う~ん。なぜ次亜塩素酸ナトリウムを不織布で包んでそれで大丈夫だと思ったのか・・・。

汗や水分で溶けて化学熱傷を起こす危険性があることは容易に想像できます。口の開いたカビキラーやキッチンハイターを首にぶら下げているようなものです。

他の同じような商品ではどうなのか

ウイルスプロテクターと同じような商品はいくつか発売されています。

このウイルスプロテクターのニュースを見るまではすっかり忘れていたのですが、ニュースを見た時に「あれっ?この前医薬品卸からこんなヤツ紹介されたなぁ」なんて思い出して、もらったパンフレットを見てみたら、紹介された物の商品名は「ウイルスブロッカー」で、成分は「二酸化塩素」でした。

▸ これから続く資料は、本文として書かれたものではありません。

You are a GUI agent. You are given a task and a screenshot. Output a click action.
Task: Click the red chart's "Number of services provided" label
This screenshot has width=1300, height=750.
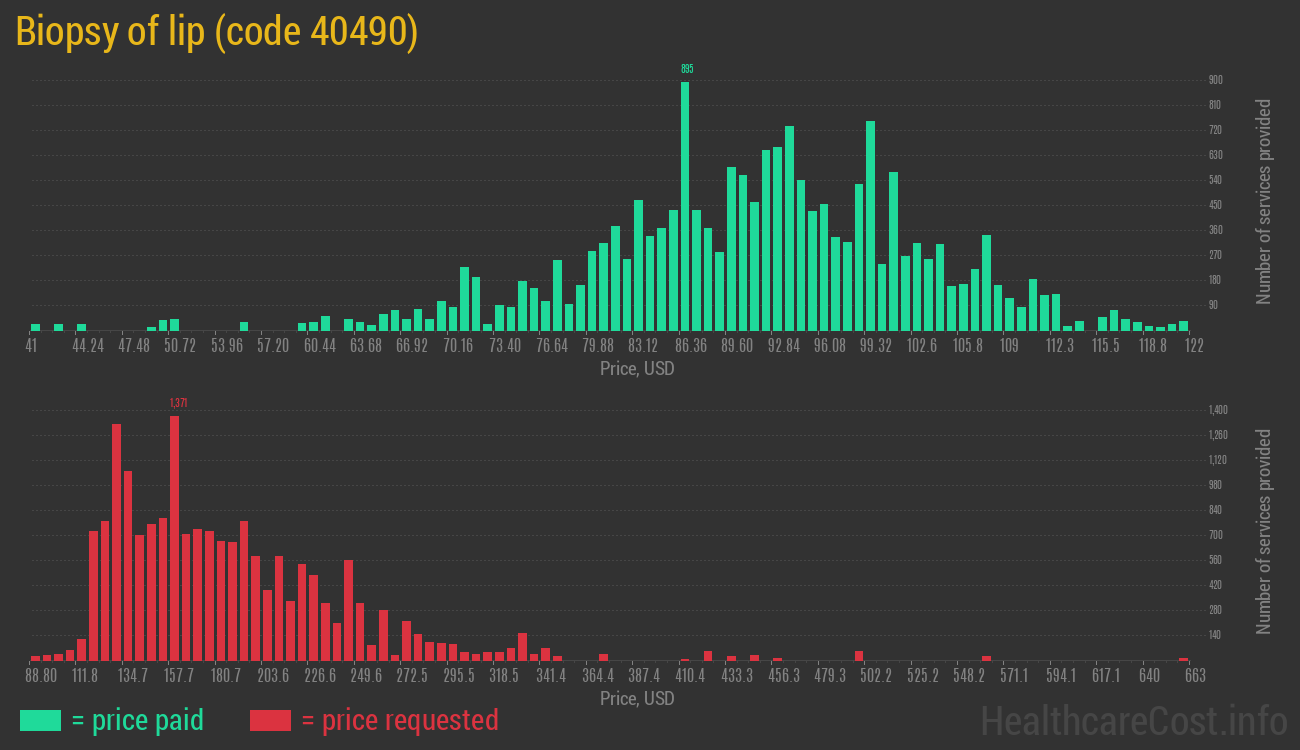[1264, 532]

紹介された時は、患者との距離感が近い医師や看護師が使うとインフルエンザなどの予防に良さそうだと思ったのですが、ウイルスプロテクターのニュースを見てウイルスブロッカーの主成分である二酸化塩素の効果や安全性はどうなんだろうかと調べました。

二酸化塩素を徹底調査

ウイルスブロッカーのメーカーのウェブサイトやクレペリンの商品名で多くの二酸化塩素の商品を発売している正露丸でお馴染みの大幸薬品のウェブサイトを見てみます。

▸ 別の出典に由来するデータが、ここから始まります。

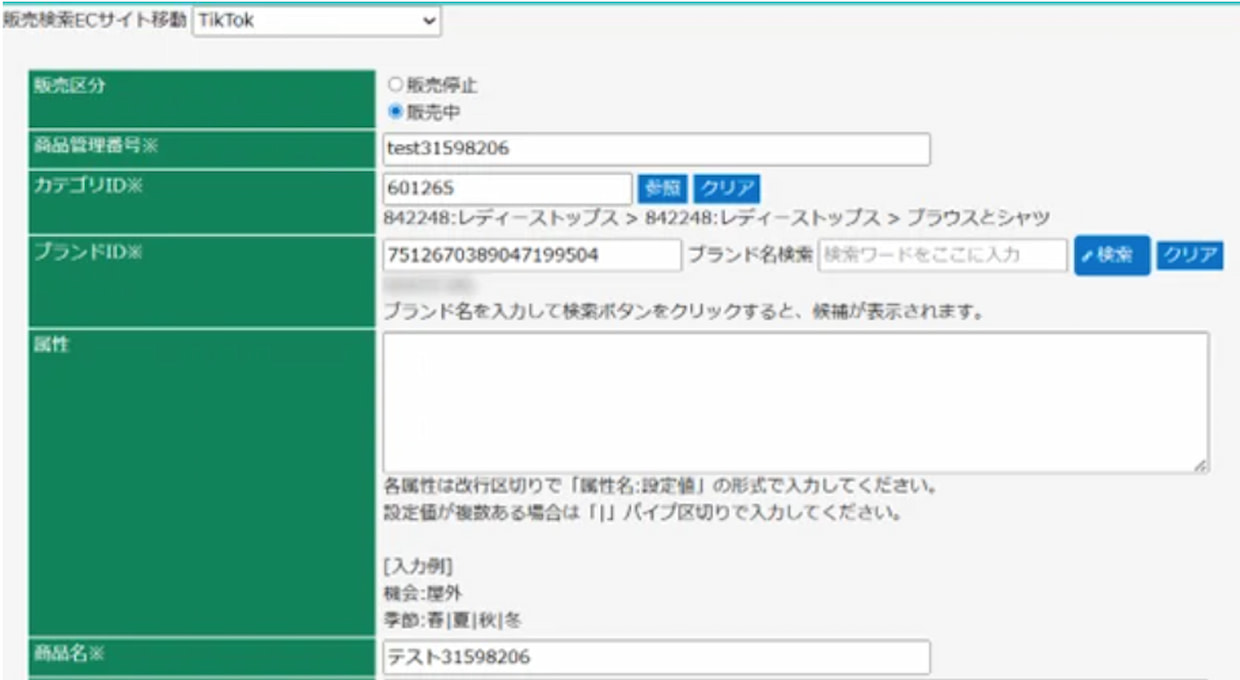
Task: Grab the 属性 textarea resize handle
Action: coord(1201,466)
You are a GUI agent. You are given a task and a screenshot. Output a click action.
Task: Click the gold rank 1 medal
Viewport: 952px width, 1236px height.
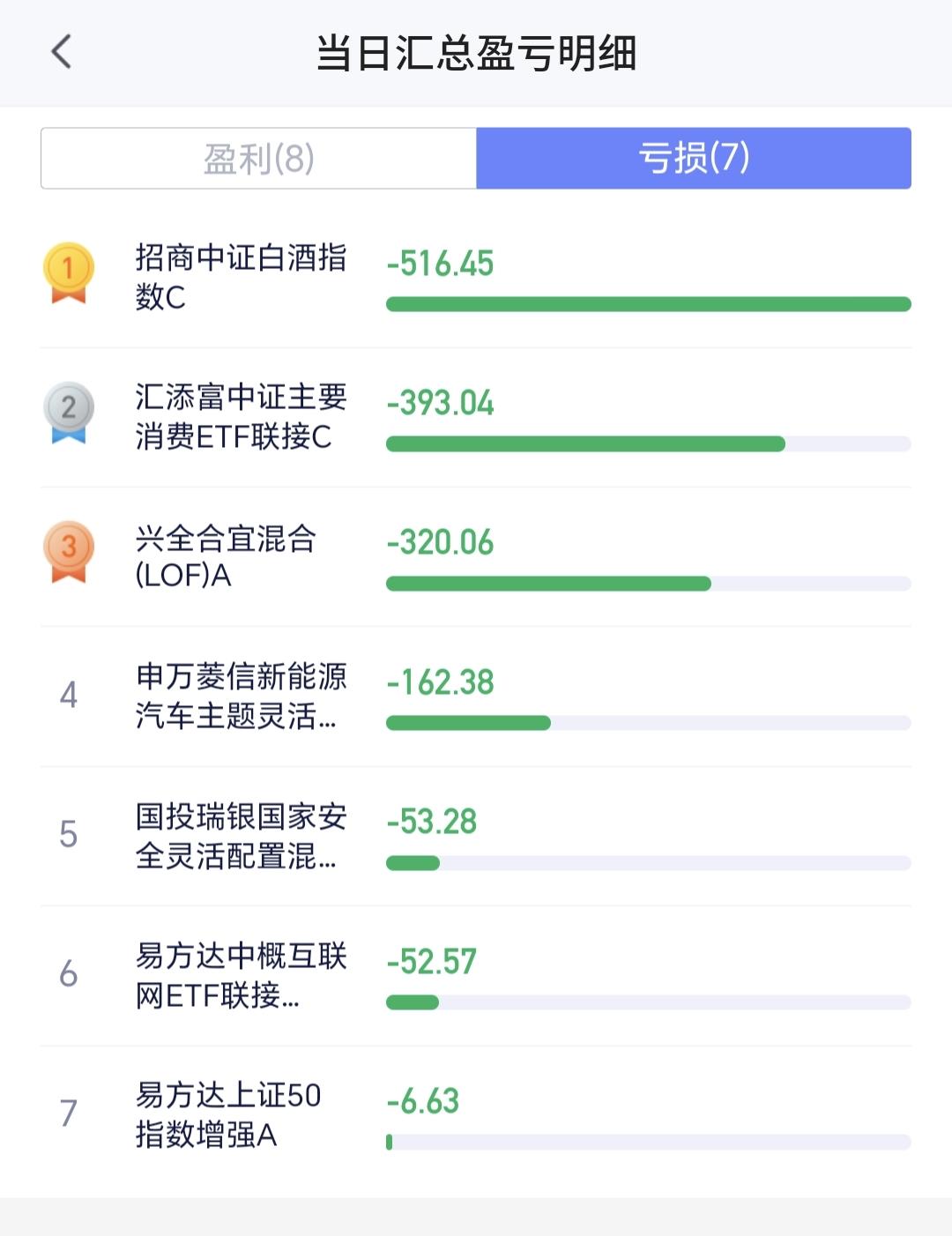pyautogui.click(x=69, y=272)
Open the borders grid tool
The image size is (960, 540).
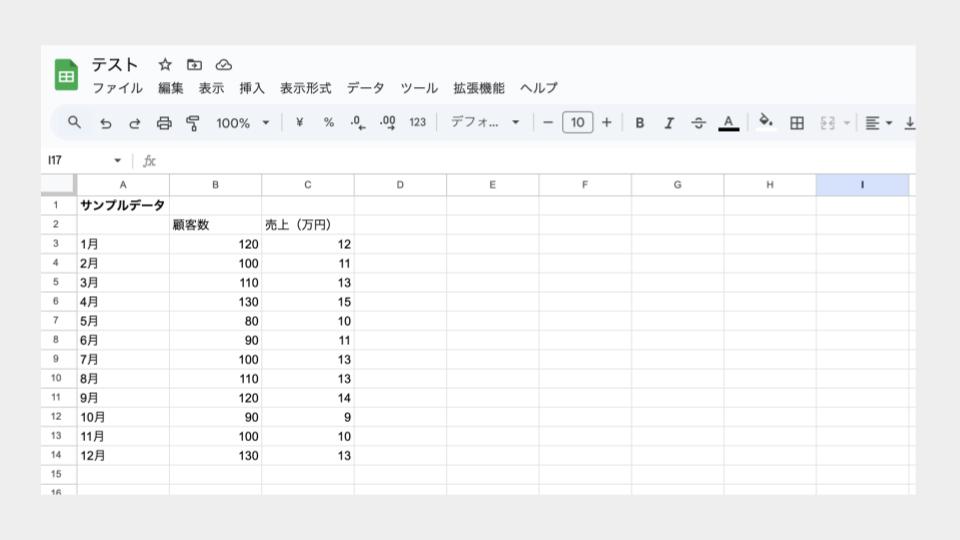(x=797, y=123)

当たり前ですがどちらも二酸化塩素は安心安全としています。

二酸化塩素がウイルスに効果があるのは、二酸化塩素に酸化作用があってウイルスを失活させる作用があるとのことです。その一方で肌への刺激性、漂白作用、PHの変化は無いと主張されています。

タミフルなどのウイルスに効く薬が安全に服用できるのは、「選択毒性」と言って人間は持っていないけどウイルスが持っている特徴に向けて薬が作用するためです。

ところが二酸化塩素の場合は、二酸化塩素の酸化作用によって効果が得られるわけですから当然人間の肌も酸化する恐れがあります。

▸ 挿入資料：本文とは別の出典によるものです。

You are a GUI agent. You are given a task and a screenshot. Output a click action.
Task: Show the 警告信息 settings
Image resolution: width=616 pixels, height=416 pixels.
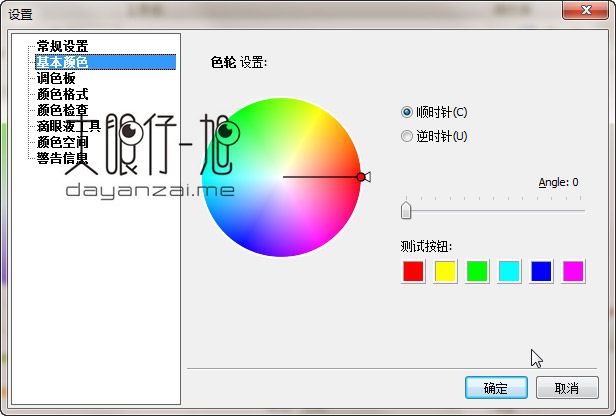tap(62, 158)
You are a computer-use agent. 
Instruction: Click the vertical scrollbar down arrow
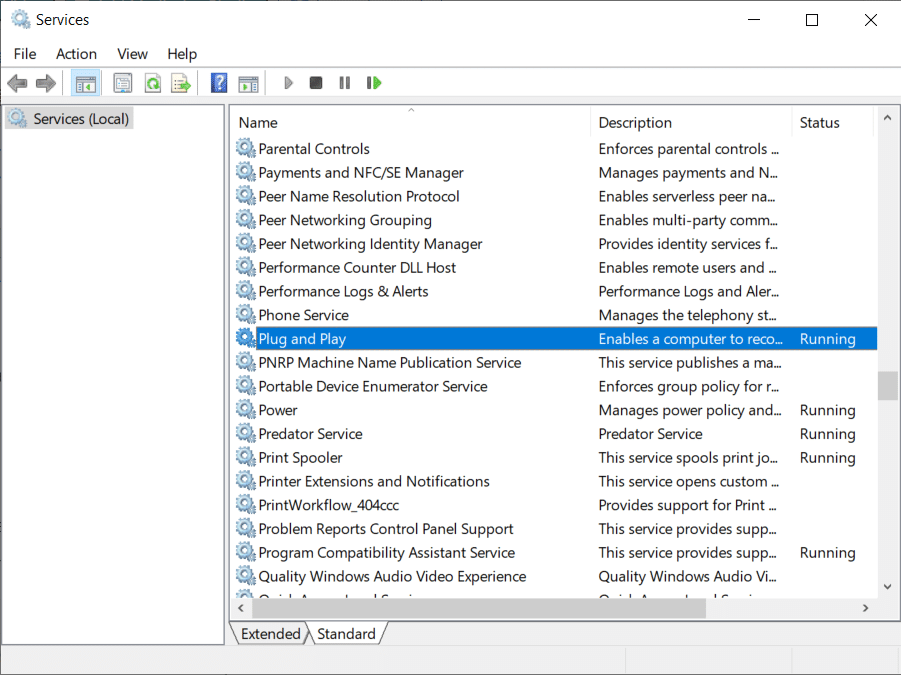coord(887,586)
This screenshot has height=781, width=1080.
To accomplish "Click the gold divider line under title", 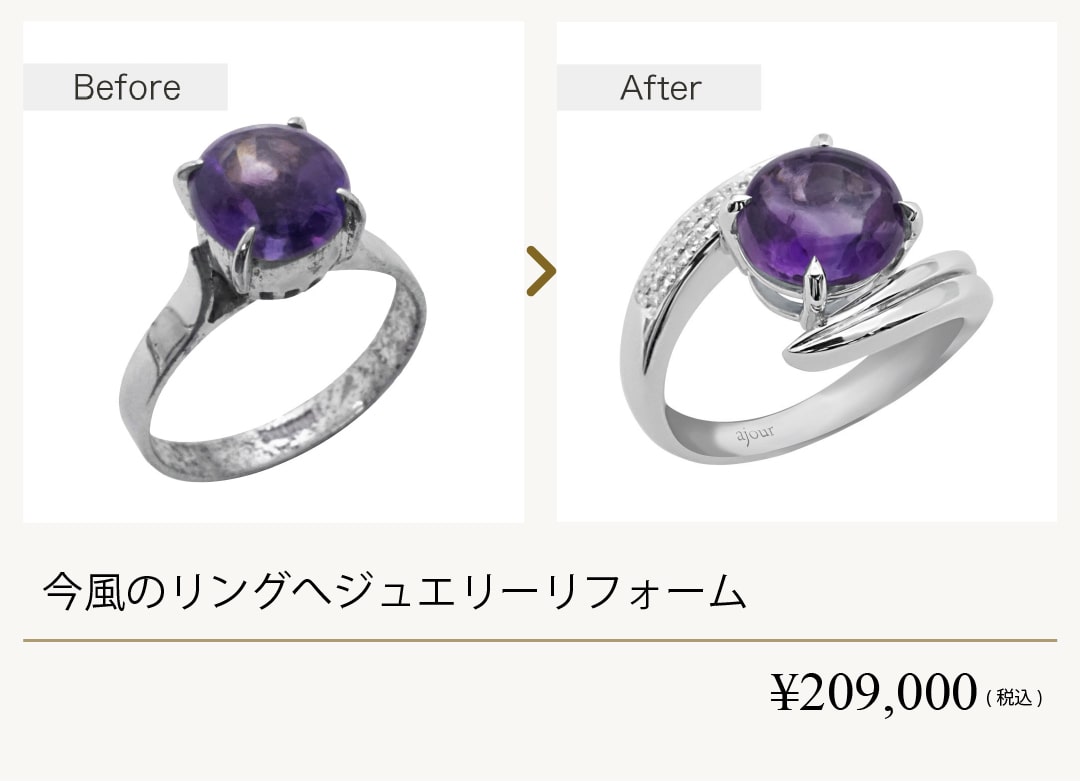I will [540, 641].
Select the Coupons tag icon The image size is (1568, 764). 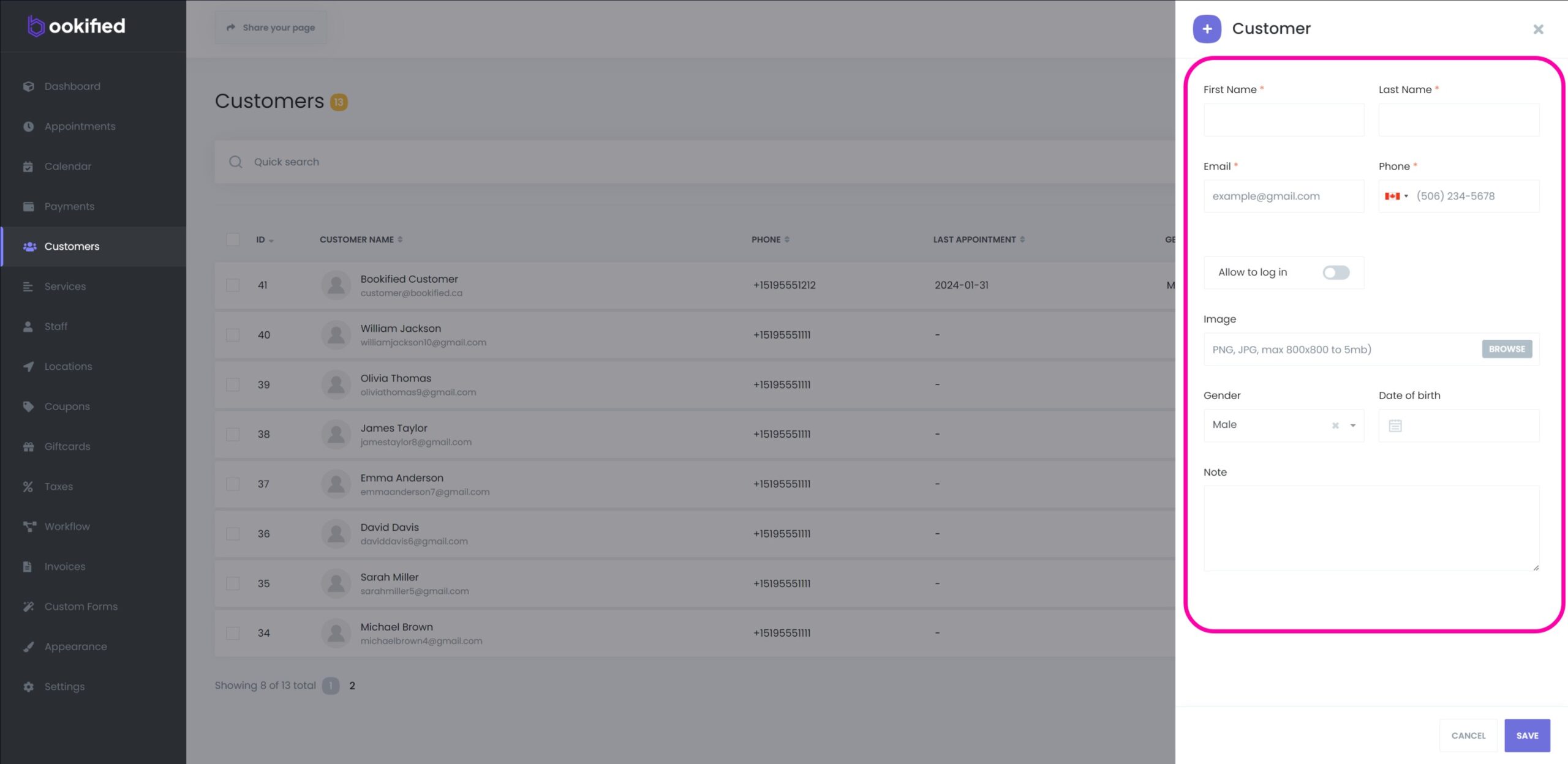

アンチエイジング、美肌用の化粧品では、二酸化塩素とは逆の「抗酸化作用」がある薬品を使用するわけですから、二酸化塩素に長時間さらさることで肌荒れや老化となる可能性があります。

感染症予防は手洗いとうがい

感染症対策には手洗いとうがいしかありません。

https://industrial-pharmacist.com/?p=310

まとめ

首にぶらさげるウイルス除去剤は、その成分を問わず使用は避けた方がよさそうです。二酸化塩素を主成分とする商品はウイルスに対する効果はあるのでしょうが、長期間にわたって二酸化塩素にさらされると美肌とは逆の作用となるでしょう。

感染症予防にはこのような商品は使用せずに手洗いとうがいが一番です。